The team's head coach is currently Michelle Gardner-Bilek.

==Season-by-season record==
As of the 2015–16 season, the Maroons are 610–414 (.596) in 45 seasons of play. They are 218–181 in UAA play since joining in 1987. Aaron Roussell has the best coaching record in Maroon history, winning 161 games while losing only 50 (for a .763 percentage) in eight years as coach.

| Season | Record | Coach | Conference Record |
|---|---|---|---|
| 1971–72 | 3–4 | Patricia Kirby | n/a |
| 1972–73 | 0–6 | Patricia Kirby | n/a |
| 1973–74 | 8–6 | Patricia Kirby | n/a |
| 1974–75 | 13–7 | Patricia Kirby | n/a |
| 1975–76 | 13–8 | Patricia Kirby | n/a |
| 1976–77 | 13–9 | Patricia Kirby | n/a |
| 1977–78 | 12–8 | Marcia Hurt | n/a |
| 1978–79 | 10–7 | Marcia Hurt | n/a |
| 1979–80 | 5–12 | Marcia Hurt | n/a |
| 1980–81 | 13–6 | Diann Nestel | n/a |
| 1981–82 | 8–14 | Diann Nestel | n/a |
| 1982–83 | 15–6 | Diann Nestel | n/a |
| 1983–84 | 15–6 | Diann Nestel | n/a |
| 1984–85 | 12–9 | Kevin McCarthy | n/a |
| 1985–86 | 15–7 | Susan Brower | n/a |
| 1986–87 | 11–11 | Susan Brower | n/a |
| 1987–88 | 14–8 | Susan Brower | 3–4 (5th) |
| 1988–89 | 18–7 | Susan Brower | 9–3 (1st) |
| 1989–90 | 21–4 | Susan Brower | 11–3 (2nd) |
| 1990–91 | 14–11 | Susan Brower | 6–8 (5th) |
| 1991–92 | 8–17 | Susan Brower | 4–10 (6th) |
| 1992–93 | 14–11 | Susan Brower | 7–7 (4th) |
| 1993–94 | 13–12 | Susan Zawacki | 6–8 (4th) |
| 1994–95 | 19–7 | Susan Zawacki | 9–5 (4th) |
| 1995–96 | 12–13 | Susan Zawacki | 5–9 (4th) |
| 1996–97 | 12–13 | Susan Zawacki | 5–9 (4th) |
| 1997–98 | 14–11 | Susan Zawacki | 6–8 (4th) |
| 1998–99 | 9–16 | Susan Zawacki | 4–10 (5th) |
| 1999-00 | 14–11 | Susan Zawacki | 9–6 (3rd) |
| 2000–01 | 15–9 | Jennifer Kroll | 7–8 (4th) |
| 2001–02 | 9–15 | Jennifer Kroll | 5–9 (6th) |
| 2002–03 | 11–14 | Jennifer Kroll | 5–9 (6th) |
| 2003–04 | 10–15 | Jennifer Kroll | 5–9 (6th) |
| 2004–05 | 16–9 | Aaron Roussell | 9–5 (4th) |
| 2005–06 | 17–8 | Aaron Roussell | 6–8 (5th) |
| 2006–07 | 18–7 | Aaron Roussell | 7–7 (5th) |
| 2007–08 | 22–6 | Aaron Roussell | 11–3 (1st) |
| 2008–09 | 17–8 | Aaron Roussell | 8–6 (4th) |
| 2009–10 | 19–7 | Aaron Roussell | 11–3 (2nd) |
| 2010–11 | 25–4 | Aaron Roussell | 14–0 (1st) |
| 2011–12 | 27–1 | Aaron Roussell | 14–0 (1st) |
| 2012–13 | 7–18 | Carissa Sain Knoche | 3–11 (T-7th) |
| 2013–14 | 15–10 | Carissa Sain Knoche | 9–5 (T-2nd) |
| 2014–15 | 18–7 | Carissa Sain Knoche | 12–2 (T-1st) |
| 2015–16 | 16–9 | Carissa Sain Knoche | 8–6 (T-3rd) |

==Tournament history==
The Maroons have reached the NCAA Division III Women's Basketball Championship five times (1995, 2008, 2010, 2011, 2012).
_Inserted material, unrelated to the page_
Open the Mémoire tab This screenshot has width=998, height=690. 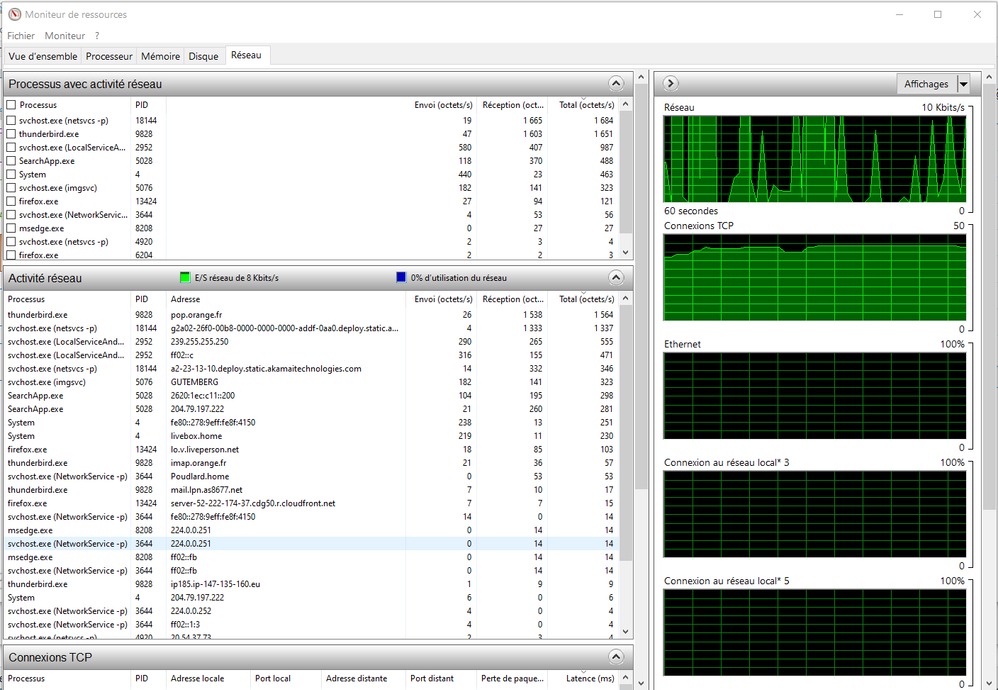160,57
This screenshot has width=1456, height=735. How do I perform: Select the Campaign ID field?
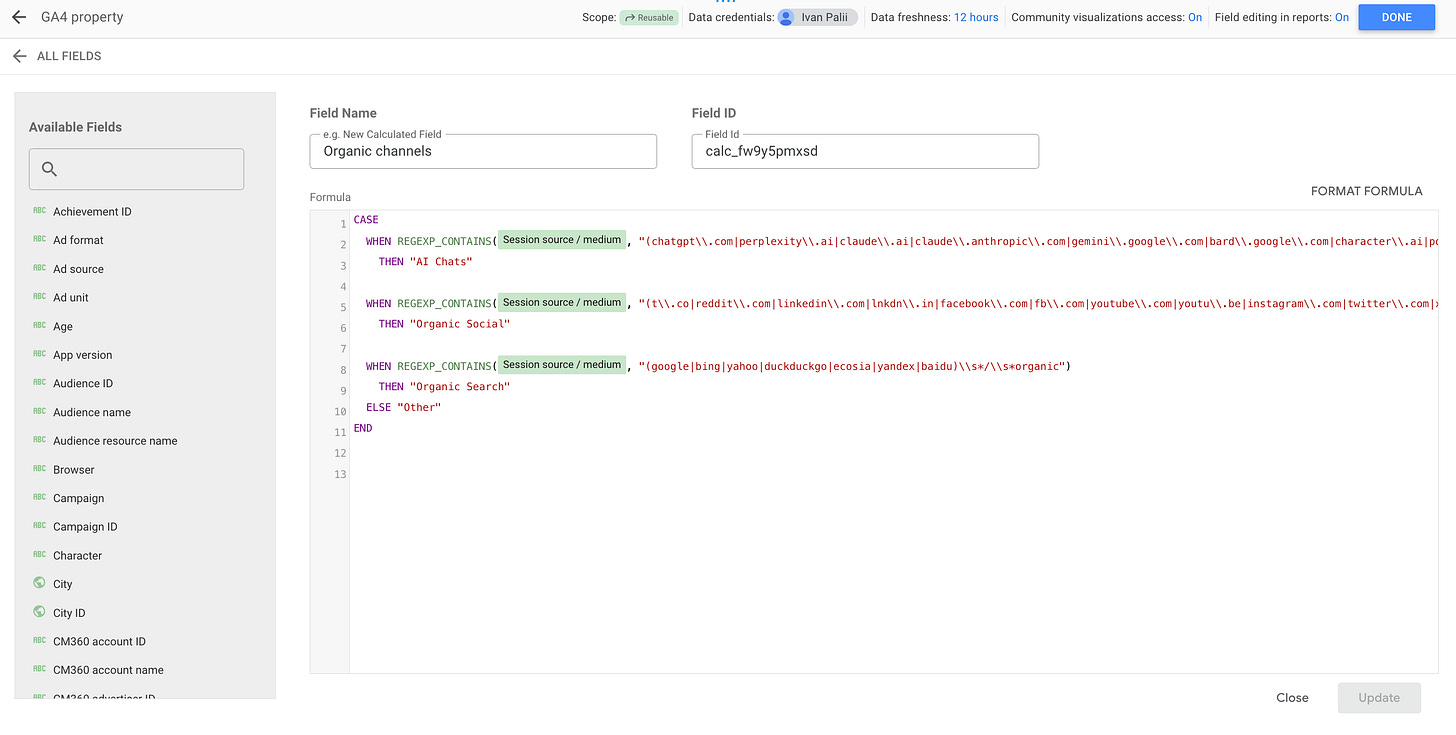pyautogui.click(x=85, y=526)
In 1995, they lost in the first round to Millikin 70–53. They reached the Round of 16 in 2008 (with wins over St. Thomas (Minnesota) and St. Norbert) before a loss to Kean 70–56. In 2010, they lost in the First Round to Simpson 66–53. In 2011, they reached the Quarterfinals (with wins over Hanover, Calvin and Greensboro) before a loss to Washington-St. Louis 63–58. In 2012, they reached the Round of 16 (with wins over Monmouth and Wisconsin-Eau Claire) before a loss to Calvin 68–50.